Stochastic Volatility with Heterogeneous Time Scales
Danilo Delpini, Giacomo Bormetti

TL;DR
This paper introduces a two-scale stochastic volatility model incorporating agents' heterogeneous investment horizons, effectively capturing long memory and stylized facts of financial data with a robust estimation method.
Contribution
It develops a parsimonious two-scale stochastic volatility model that captures long memory and stylized facts, supported by a robust GMM-based estimation approach.
Findings
Model captures long memory in volatility.
Model reproduces volatility clustering and stylized facts.
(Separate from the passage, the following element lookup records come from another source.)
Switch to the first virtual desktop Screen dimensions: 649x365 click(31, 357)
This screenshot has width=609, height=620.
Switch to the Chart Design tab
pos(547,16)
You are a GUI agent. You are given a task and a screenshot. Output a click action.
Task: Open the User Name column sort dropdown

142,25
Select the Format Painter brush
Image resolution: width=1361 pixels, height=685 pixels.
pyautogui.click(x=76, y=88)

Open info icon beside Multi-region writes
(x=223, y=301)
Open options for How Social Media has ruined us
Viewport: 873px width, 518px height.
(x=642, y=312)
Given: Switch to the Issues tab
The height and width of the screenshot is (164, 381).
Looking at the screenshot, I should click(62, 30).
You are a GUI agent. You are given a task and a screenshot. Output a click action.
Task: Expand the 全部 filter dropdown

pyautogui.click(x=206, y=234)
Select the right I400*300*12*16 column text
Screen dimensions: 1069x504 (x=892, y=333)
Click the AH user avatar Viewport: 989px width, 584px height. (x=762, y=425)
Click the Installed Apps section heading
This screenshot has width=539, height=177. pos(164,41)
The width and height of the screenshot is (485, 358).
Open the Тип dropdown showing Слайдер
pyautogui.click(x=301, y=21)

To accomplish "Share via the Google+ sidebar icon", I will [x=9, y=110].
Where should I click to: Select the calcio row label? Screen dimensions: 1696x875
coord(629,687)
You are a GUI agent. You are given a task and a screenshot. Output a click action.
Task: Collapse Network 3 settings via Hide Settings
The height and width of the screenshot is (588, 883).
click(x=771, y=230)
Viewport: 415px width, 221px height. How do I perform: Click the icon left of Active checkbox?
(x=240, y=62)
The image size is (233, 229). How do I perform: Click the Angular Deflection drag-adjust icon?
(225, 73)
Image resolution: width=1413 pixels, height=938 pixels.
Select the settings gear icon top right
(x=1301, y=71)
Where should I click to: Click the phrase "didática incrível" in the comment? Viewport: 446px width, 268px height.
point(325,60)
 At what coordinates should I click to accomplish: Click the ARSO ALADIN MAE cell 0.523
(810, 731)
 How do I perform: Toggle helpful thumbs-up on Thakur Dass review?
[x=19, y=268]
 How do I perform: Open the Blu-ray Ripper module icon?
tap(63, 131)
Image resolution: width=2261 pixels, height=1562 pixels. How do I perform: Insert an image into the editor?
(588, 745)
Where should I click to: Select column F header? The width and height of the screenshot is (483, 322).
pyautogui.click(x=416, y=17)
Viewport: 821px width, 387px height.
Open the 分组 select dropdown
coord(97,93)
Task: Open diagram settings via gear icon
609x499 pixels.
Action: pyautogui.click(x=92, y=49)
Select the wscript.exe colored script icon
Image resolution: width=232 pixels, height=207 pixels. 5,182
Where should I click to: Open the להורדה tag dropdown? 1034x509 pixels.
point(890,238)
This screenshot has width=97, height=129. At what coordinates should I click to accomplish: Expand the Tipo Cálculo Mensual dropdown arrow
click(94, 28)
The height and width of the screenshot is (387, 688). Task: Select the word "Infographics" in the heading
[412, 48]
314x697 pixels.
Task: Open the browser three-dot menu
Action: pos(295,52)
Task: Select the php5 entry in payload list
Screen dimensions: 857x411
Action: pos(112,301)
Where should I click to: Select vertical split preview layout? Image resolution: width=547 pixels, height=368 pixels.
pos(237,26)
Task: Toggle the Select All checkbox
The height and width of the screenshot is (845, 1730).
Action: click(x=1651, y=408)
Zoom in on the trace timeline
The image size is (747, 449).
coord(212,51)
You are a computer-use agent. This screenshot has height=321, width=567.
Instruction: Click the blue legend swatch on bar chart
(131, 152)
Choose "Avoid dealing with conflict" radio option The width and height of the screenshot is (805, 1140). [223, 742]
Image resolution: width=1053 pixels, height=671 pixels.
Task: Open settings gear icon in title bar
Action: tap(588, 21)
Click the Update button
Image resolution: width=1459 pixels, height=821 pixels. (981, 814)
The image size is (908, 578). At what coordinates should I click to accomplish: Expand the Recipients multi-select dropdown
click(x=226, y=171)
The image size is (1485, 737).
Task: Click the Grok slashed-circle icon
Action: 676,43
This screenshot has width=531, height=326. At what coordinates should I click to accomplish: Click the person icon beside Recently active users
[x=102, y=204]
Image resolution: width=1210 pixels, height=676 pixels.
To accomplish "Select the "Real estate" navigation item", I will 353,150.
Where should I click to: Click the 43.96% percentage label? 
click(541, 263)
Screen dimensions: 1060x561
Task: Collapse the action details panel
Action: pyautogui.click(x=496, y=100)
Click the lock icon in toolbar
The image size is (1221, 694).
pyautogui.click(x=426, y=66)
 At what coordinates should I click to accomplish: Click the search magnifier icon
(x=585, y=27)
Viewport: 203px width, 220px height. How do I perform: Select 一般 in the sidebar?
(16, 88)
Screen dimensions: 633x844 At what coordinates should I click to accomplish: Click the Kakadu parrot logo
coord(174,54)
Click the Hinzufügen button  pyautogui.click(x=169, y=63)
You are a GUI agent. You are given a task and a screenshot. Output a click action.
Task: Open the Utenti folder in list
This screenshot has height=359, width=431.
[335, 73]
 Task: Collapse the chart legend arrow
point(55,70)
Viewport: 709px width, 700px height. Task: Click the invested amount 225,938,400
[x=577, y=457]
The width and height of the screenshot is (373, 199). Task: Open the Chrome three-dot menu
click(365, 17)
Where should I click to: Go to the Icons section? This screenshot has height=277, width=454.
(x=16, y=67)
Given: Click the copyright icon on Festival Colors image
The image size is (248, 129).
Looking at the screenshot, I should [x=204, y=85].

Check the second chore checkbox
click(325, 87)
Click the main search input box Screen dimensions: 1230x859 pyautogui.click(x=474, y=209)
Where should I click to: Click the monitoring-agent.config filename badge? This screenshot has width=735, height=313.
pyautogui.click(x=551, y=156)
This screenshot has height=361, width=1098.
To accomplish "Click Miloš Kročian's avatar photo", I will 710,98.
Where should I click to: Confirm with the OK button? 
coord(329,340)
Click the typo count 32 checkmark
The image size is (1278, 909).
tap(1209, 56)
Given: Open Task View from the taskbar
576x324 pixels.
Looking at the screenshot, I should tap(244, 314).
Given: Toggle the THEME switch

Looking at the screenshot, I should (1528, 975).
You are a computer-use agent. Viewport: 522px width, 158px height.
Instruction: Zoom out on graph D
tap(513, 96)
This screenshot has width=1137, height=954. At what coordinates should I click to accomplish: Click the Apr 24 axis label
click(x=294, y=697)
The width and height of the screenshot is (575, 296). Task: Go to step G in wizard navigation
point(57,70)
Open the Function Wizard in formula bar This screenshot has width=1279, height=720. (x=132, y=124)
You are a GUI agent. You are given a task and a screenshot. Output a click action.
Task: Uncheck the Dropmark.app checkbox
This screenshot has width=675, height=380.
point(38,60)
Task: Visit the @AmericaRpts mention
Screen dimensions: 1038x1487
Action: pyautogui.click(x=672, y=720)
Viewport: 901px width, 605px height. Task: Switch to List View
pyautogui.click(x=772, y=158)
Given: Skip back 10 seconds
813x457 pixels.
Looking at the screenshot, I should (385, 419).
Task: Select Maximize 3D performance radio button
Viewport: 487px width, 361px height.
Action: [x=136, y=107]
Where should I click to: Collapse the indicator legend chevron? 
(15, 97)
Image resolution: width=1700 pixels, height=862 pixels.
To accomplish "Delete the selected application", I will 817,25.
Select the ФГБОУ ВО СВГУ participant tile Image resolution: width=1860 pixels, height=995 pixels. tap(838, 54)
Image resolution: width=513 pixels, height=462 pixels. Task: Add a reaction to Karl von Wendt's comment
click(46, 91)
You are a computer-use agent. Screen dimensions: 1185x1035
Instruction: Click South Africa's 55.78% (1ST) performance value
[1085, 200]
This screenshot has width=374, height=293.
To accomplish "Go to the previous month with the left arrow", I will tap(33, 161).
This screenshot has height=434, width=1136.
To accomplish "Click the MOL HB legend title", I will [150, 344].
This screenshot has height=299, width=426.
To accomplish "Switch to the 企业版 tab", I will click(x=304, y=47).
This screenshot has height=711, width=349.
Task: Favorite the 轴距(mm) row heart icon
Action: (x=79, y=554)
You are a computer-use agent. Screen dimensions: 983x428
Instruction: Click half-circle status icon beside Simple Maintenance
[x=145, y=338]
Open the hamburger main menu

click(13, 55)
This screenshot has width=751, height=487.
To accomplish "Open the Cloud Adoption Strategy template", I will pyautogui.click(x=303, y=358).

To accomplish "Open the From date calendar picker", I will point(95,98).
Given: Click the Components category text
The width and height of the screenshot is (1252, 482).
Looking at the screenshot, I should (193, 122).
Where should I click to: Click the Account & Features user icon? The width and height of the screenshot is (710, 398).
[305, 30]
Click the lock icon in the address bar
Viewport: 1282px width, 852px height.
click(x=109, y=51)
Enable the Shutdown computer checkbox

Estimation method is robust and heuristic-supported.
Abstract
Agents' heterogeneity is recognized as a driver mechanism for the persistence of financial volatility. We focus on the multiplicity of investment strategies' horizons, we embed this concept in a continuous time stochastic volatility framework and prove that a parsimonious, two-scale version effectively captures the long memory as measured from the real data. Since estimating parameters in a stochastic volatility model is challenging, we introduce a robust methodology based on the Generalized Method of Moments supported by a heuristic selection of the orthogonal conditions. In addition to the volatility clustering, the estimated model also captures other relevant stylized facts, emerging as a minimal but realistic and complete framework for modelling financial time series.